> GOALS
A: Answer these from the prayer essay, one answer a line:
(i) Where at Taco Johns was the brother working a lot?
(ii) Who asked him to pray over the family's meal?
(iii) What annual business goal does the writer compare vague prayers to?
B: From the prayer essay, repeat word for word the passage between "Prayer seemed trivial." and "is the point?", inclusive.

START TEXT BLOCK

Welcome to Taco Johns

When my brother and I were old enough to get jobs, he started working at Taco Johns, a local tex mex fast food restaurant. He was working a lot in the drive through, using the headset to take orders. 

One evening as our family sat down for dinner, my mom asked him to pray over our meal. We all bowed our heads expectantly when we heard,

“Welcome to Taco Johns, may I take your order?”

Laughter erupted, and to this day that is one of our favorite memories to recount as a family. 

But maybe his prayer wasn’t too far off from our actual belief about praying. How many times do we enter God’s presence expecting Him to say “Welcome to my court, may I take your order?” 

I’ll take two tacos please.

Then we get something else, or nothing at all, and we have some complaints for the management! This view of prayer feels all too similar to the local fast food joint staffed with teenagers not even old enough to drive or have facial hair. 

For a long time I had this view of prayer. It was nothing more than a wish list ordered up to God, hoping that it would be fulfilled. A genie in a bottle, if you will. After some big requests went unanswered, my faith in God began to wane. I knew he existed. I knew he loved me in the global sense of the word, but I didn’t think he really loved ME. 

Prayer seemed trivial. Like a waste of time. And worst of all, it seemed to only drive me further away from God, not closer to him. 

When I prayed, if at all, they were vague prayers like “Dear Lord, help us to have a good day today and thank you for this food. Amen.” That’s like setting an annual business goal of “Have a successful year.” What does it even mean? What is the point?

Others have asked (I can hear my son’s analytical brain churning) “If God is all knowing and all powerful, what’s the point of praying?” Have you ever wondered that?

END TEXT BLOCK
START DATASET SECTION

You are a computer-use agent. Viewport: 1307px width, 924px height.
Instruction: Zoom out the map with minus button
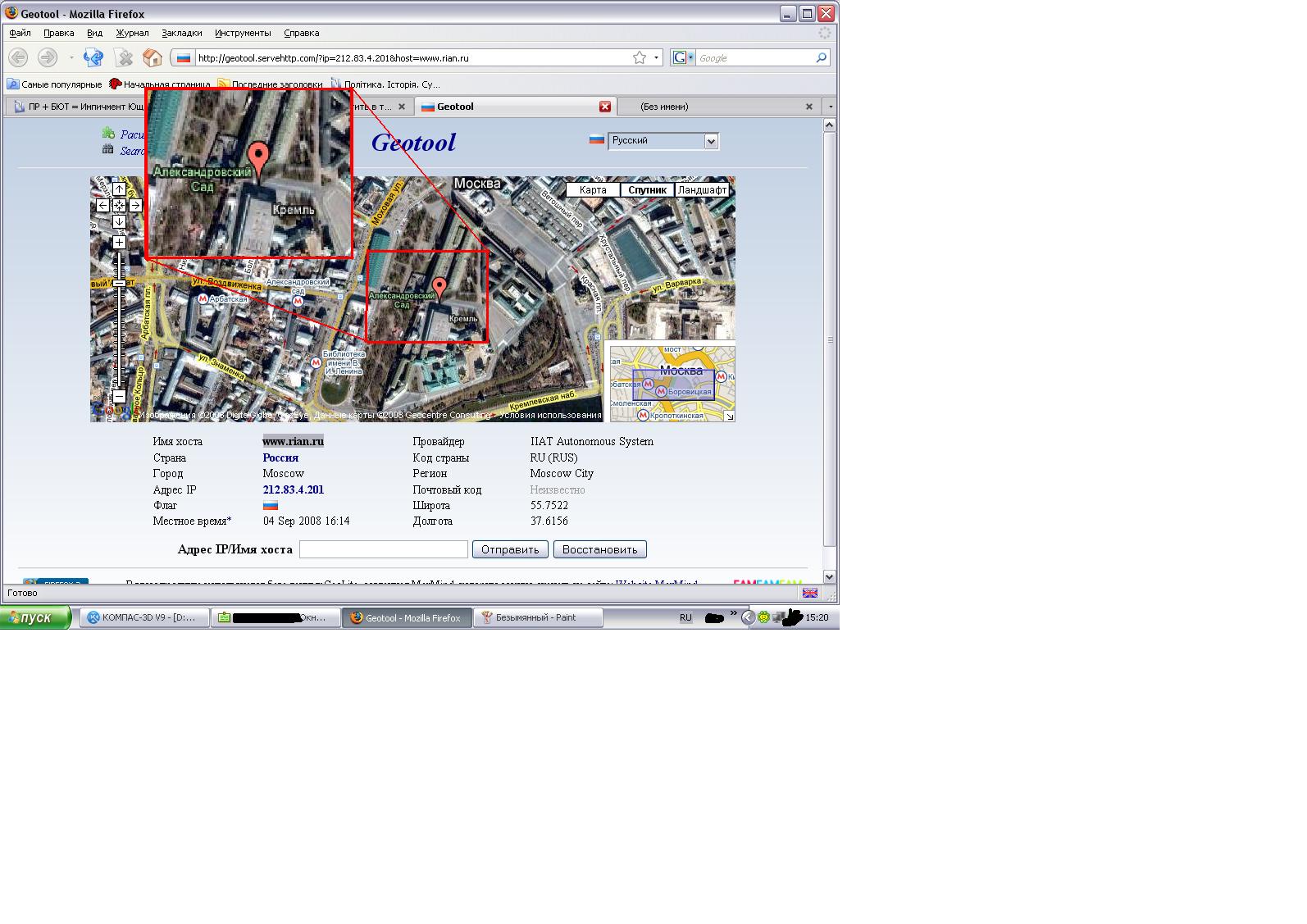[119, 397]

END DATASET SECTION

> RESULTS FOR EACH TASK
A:
(i) In the drive through, using the headset to take orders.
(ii) Their mom.
(iii) "Have a successful year."

B:
Prayer seemed trivial. Like a waste of time. And worst of all, it seemed to only drive me further away from God, not closer to him. 

When I prayed, if at all, they were vague prayers like “Dear Lord, help us to have a good day today and thank you for this food. Amen.” That’s like setting an annual business goal of “Have a successful year.” What does it even mean? What is the point?